I am training a machine learning model in order to predict building price.
One of the columns is in what city the building is located. I have a lot of cities
Unincorporated County 244550
Miami 91486
Miami Beach 39880
Hialeah 35439
Doral 20118
Miami Gardens 18031
Aventura 18011
Homestead 16472
Sunny Isles Beach 13587
Coral Gables 13365
North Miami 10843
Cutler Bay 10734
North Miami Beach 9592
Miami Lakes 6986
Palmetto Bay 6039
Key Biscayne 5170
Pinecrest 4575
Hialeah Gardens 4295
South Miami 2864
Sweetwater 2811
Bal Harbour 2794
North Bay Village 2767
Miami Shores 2764
Miami Springs 2689
Opa-locka 2632
Surfside 2401
Bay Harbor Islands 2031
Florida City 1924
West Miami 921
Biscayne Park 717
Medley 708
El Portal 522
Virginia Gardens 370
Golden Beach 283
Indian Creek 24
Here you can see the value_counts() of the column cities, as I can understand it, there is enough examples in order to include it into the model.

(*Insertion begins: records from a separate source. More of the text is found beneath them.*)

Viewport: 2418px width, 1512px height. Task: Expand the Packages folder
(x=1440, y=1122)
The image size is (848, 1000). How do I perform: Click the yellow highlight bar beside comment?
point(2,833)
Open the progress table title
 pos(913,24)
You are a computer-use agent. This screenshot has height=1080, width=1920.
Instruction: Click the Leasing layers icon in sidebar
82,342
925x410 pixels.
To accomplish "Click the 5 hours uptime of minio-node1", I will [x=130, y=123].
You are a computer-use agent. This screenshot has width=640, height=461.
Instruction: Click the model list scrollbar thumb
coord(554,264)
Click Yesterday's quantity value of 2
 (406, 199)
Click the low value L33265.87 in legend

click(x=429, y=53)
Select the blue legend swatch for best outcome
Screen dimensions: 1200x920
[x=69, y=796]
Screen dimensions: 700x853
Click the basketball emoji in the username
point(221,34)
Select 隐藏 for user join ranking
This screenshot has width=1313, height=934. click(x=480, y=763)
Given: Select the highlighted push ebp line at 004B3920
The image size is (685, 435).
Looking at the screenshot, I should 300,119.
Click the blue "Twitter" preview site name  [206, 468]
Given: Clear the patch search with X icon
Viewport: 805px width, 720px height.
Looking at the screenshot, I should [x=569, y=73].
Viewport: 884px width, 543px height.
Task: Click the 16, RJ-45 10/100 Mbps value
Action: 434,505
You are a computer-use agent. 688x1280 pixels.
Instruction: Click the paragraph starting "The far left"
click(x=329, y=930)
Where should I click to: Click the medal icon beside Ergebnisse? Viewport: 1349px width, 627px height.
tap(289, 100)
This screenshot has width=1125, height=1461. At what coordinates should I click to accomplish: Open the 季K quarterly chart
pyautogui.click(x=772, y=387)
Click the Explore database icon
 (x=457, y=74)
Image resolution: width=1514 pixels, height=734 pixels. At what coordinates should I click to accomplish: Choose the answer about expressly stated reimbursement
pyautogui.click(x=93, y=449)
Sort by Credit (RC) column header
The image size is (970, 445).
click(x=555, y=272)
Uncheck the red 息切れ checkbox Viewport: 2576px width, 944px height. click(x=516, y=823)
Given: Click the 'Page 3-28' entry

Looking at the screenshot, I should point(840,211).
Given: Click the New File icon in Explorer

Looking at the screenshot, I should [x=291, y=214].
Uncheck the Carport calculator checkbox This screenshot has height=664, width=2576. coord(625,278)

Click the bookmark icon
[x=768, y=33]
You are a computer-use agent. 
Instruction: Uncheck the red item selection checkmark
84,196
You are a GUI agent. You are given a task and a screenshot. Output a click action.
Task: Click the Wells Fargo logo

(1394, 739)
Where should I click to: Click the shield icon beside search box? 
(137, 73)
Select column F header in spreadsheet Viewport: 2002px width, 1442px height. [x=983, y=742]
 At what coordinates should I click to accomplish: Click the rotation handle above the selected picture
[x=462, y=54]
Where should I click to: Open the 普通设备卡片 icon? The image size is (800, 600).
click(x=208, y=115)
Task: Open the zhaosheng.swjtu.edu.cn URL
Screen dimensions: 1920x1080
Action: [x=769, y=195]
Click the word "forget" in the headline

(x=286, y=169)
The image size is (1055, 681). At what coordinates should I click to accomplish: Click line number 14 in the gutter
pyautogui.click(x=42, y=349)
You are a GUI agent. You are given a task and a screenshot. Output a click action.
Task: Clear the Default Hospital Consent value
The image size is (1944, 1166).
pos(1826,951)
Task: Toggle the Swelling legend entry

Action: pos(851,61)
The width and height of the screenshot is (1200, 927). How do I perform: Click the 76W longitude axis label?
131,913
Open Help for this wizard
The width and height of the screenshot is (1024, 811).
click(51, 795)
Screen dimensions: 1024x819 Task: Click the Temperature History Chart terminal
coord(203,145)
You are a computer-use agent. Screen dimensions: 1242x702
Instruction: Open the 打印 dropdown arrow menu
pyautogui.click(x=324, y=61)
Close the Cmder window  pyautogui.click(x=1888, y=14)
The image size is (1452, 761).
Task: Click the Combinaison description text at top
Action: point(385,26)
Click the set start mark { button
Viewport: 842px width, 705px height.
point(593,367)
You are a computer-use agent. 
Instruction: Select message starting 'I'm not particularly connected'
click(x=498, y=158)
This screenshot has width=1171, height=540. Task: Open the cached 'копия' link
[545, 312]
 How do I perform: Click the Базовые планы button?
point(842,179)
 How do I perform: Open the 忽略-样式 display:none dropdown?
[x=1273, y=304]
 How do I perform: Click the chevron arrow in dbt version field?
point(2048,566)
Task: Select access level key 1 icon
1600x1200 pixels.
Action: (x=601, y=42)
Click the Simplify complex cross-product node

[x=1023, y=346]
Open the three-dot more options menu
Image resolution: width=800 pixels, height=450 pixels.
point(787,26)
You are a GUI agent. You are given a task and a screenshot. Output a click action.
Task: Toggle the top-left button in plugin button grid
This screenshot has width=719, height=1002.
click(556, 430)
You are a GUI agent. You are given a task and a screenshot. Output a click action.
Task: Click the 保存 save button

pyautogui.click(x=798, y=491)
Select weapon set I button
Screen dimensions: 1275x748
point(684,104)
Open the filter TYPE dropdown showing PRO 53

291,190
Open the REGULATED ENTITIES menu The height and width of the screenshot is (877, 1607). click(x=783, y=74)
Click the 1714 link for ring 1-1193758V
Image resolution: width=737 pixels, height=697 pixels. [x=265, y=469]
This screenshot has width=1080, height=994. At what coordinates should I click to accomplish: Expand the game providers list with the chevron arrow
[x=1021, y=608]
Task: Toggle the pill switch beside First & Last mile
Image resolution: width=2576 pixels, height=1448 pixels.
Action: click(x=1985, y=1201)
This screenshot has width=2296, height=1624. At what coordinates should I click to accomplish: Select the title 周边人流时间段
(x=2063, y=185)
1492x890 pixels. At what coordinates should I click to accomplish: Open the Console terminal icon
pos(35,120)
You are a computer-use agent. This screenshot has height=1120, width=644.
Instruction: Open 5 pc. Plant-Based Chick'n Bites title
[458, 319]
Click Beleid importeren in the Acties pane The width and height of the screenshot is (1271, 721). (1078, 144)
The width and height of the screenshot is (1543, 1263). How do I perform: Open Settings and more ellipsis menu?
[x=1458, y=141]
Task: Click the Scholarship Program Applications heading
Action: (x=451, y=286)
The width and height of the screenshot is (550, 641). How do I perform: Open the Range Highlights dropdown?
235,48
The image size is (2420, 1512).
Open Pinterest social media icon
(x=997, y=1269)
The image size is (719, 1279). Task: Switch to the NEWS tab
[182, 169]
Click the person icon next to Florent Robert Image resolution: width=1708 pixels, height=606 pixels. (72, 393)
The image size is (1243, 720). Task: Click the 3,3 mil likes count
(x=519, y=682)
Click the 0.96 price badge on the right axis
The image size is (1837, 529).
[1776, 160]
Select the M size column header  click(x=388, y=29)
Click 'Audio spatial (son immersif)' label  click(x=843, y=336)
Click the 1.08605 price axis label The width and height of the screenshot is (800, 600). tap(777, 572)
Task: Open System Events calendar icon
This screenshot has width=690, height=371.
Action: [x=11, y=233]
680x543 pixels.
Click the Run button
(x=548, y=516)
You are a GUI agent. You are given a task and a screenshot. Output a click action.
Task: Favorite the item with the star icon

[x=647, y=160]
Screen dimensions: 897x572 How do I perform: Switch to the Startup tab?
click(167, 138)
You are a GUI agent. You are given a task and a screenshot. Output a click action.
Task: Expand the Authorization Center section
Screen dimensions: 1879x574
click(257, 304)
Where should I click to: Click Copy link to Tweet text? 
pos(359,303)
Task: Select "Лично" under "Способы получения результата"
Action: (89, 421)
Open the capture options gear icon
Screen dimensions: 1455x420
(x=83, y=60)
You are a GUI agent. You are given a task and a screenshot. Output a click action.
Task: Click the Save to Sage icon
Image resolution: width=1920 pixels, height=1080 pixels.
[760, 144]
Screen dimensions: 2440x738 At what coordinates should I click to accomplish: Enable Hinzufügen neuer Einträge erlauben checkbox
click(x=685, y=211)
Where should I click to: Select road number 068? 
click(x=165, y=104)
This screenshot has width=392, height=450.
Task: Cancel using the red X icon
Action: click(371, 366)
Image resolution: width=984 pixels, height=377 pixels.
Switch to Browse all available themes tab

The problem comes when I want to split the model into x_train and x_test or do cross_validation. When I split the dataset using :
X_train, X_test, y_train, y_test = train_test_split(
df_x, df_y,
test_size=0.33, random_state=180
)
or I do a cross_validation:
score2 = cross_validate(estimator_pipeline, X= df_x, y= df_y,
scoring=scoring,return_train_score=False, cv=5,n_jobs=2)
I receive this error:
Found unknown categories ['El Portal', 'Florida city, 'Medley'] in column 1 during transform
As I understand about the error is that it's a problem of the one hot encoder, because takes each value of the column cities and create a new column for each city, but when it split between x_train and x_test then it does it before the one hot encoder, then in the partition of the train takes some cities but in the test partition don't take the same city.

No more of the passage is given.